2. For perforated flashing below corrugated siding I get a metal shop to bend up the profile I want, along with any custom flashing I need elsewhere. Luckily my lumberyard has a shop. You might try: https://www.menzies-metal.com
3. Use a synthetic roof underlayment rated for metal roofs. It doesn’t need to be permeable as the sheathing can dry into the vent channel below.
You don’t need to worry about condensation under the roof panels if they are installed directly on the underlayment. No air gap means no moist air to condense.
https://www.greenbuildingadvisor.com/question/zone-6-a-straight-forward-and-affordable-metal-roof-assembly-does-it-exist
Thank you Malcom,
Our only weather stripping, in addition to the 7/8” depth of the corrugated metal, was going to be the horizontally placed coravent sturdi battens https://www.cor-a-vent.com/sturdi-battens.cfm which are 7/16” thick. We did not currently plan to use wood also. I was thinking this would be enough air flow if we could get perforated flashing. Is that not right?
Thank you for the perforated flashing recommendation, I’ll look them up. For airflow behind metal siding to be so important, I’m wondering why no metal roofing company I have talked to yet has known what I’m talking about and no one seems to make it? They all insist it’s not necessary and to just butt the siding right up to the unperforated flashing to stop bugs. The idea that air needs to be able to move from above and below makes sense it just feels like it’s a battle to get anyone to consider it here since even the siding companies don’t offer it. Would you happen to have a photo of what you’re recommending for this?

* STORED DATA:
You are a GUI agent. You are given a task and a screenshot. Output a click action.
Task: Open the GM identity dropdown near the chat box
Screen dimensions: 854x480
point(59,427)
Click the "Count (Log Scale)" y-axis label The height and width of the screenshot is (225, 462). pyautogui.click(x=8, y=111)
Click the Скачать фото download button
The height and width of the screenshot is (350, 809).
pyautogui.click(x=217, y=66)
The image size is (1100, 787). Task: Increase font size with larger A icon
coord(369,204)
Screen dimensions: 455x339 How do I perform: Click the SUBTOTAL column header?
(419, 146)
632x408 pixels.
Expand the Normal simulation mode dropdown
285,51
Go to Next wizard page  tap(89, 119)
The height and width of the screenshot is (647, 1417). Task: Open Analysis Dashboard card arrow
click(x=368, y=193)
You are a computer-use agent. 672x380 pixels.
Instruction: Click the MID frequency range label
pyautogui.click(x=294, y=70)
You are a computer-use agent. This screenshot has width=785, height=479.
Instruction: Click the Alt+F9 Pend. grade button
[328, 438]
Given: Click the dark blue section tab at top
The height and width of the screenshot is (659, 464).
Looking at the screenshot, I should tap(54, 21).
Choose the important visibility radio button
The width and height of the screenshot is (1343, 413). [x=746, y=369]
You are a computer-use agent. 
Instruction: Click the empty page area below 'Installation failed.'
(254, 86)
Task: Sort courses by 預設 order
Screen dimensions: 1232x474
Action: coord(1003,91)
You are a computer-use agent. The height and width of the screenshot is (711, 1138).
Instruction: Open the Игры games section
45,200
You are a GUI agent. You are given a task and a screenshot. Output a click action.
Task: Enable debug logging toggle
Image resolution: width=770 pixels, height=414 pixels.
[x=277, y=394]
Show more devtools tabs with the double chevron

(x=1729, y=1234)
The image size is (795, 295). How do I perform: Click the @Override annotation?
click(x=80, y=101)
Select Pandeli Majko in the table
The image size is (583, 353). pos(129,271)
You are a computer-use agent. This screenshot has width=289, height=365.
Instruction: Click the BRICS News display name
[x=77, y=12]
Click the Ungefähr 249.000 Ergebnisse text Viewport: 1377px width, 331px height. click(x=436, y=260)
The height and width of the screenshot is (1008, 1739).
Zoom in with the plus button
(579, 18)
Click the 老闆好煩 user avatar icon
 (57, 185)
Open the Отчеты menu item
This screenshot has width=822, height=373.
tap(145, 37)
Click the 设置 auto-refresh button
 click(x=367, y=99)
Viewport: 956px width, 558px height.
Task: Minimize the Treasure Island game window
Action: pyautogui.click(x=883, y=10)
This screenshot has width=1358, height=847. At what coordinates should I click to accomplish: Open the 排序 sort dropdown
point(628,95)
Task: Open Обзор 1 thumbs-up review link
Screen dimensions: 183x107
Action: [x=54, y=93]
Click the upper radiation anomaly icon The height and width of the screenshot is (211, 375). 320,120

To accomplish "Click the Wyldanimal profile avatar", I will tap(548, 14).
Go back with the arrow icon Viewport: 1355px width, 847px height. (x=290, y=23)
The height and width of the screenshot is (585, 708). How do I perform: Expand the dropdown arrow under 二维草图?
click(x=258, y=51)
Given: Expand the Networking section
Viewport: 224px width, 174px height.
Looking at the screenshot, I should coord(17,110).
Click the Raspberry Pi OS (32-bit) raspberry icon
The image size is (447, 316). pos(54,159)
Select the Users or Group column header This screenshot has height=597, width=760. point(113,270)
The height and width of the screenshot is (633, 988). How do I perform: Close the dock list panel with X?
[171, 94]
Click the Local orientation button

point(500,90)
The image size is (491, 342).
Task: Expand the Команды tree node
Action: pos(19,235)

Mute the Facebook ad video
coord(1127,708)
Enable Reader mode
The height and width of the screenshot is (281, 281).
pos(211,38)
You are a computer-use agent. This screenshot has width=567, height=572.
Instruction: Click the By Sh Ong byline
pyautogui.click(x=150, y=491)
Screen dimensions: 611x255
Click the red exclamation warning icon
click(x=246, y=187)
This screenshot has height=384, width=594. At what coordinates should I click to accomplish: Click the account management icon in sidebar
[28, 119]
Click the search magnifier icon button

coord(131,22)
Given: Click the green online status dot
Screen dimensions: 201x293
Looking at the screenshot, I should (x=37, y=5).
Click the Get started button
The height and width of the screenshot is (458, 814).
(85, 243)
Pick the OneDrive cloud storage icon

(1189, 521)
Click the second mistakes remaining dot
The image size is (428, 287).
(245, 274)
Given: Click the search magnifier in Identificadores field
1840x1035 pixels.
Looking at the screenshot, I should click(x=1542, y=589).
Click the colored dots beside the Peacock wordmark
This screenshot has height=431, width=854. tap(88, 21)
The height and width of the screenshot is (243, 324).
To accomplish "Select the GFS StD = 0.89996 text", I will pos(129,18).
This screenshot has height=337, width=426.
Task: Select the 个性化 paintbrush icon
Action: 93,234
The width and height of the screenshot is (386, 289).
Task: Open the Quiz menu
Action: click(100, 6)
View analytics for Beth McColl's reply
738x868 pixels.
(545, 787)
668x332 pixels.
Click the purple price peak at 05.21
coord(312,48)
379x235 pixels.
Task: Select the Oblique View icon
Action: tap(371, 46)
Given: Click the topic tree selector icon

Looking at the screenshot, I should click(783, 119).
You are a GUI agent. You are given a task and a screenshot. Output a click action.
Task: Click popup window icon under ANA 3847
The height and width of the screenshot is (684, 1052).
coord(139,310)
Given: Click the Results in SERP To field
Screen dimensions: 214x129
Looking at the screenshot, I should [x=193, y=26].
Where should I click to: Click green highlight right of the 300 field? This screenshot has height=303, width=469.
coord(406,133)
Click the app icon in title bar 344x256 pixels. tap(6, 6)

* YOUR TASKS:
(a) Which web addresses appear in the discussion about metal roofing and siding? List every one.
(b) Continue the discussion about metal roofing and siding, starting after its final sentence.

* ANSWERS FOR THIS EXERCISE:
(a)
https://www.menzies-metal.com
https://www.greenbuildingadvisor.com/question/zone-6-a-straight-forward-and-affordable-metal-roof-assembly-does-it-exist
https://www.cor-a-vent.com/sturdi-battens.cfm

(b)
For the roof underlayment, when you say the synthetic roof underlayment, do you mean it’s fine to go with the synthetic felt they typically use, or use a synthetic vapor closed underlayment like a self adhered rain and ice barrier? Or maybe you’re saying either would work?
Emil,
If you are using Cor-a-Vent to mount the panels on you don't need any perforated flashing. Just attach an L-flashing with a hemmed drip-edge to the bottom Cor-a-Vent. (see attached sketch).
No need for something like I&WS, regular synthetic underlayment is fine. Just make sure it is rated for metal roofs, which are hotter than asphalt shingle ones.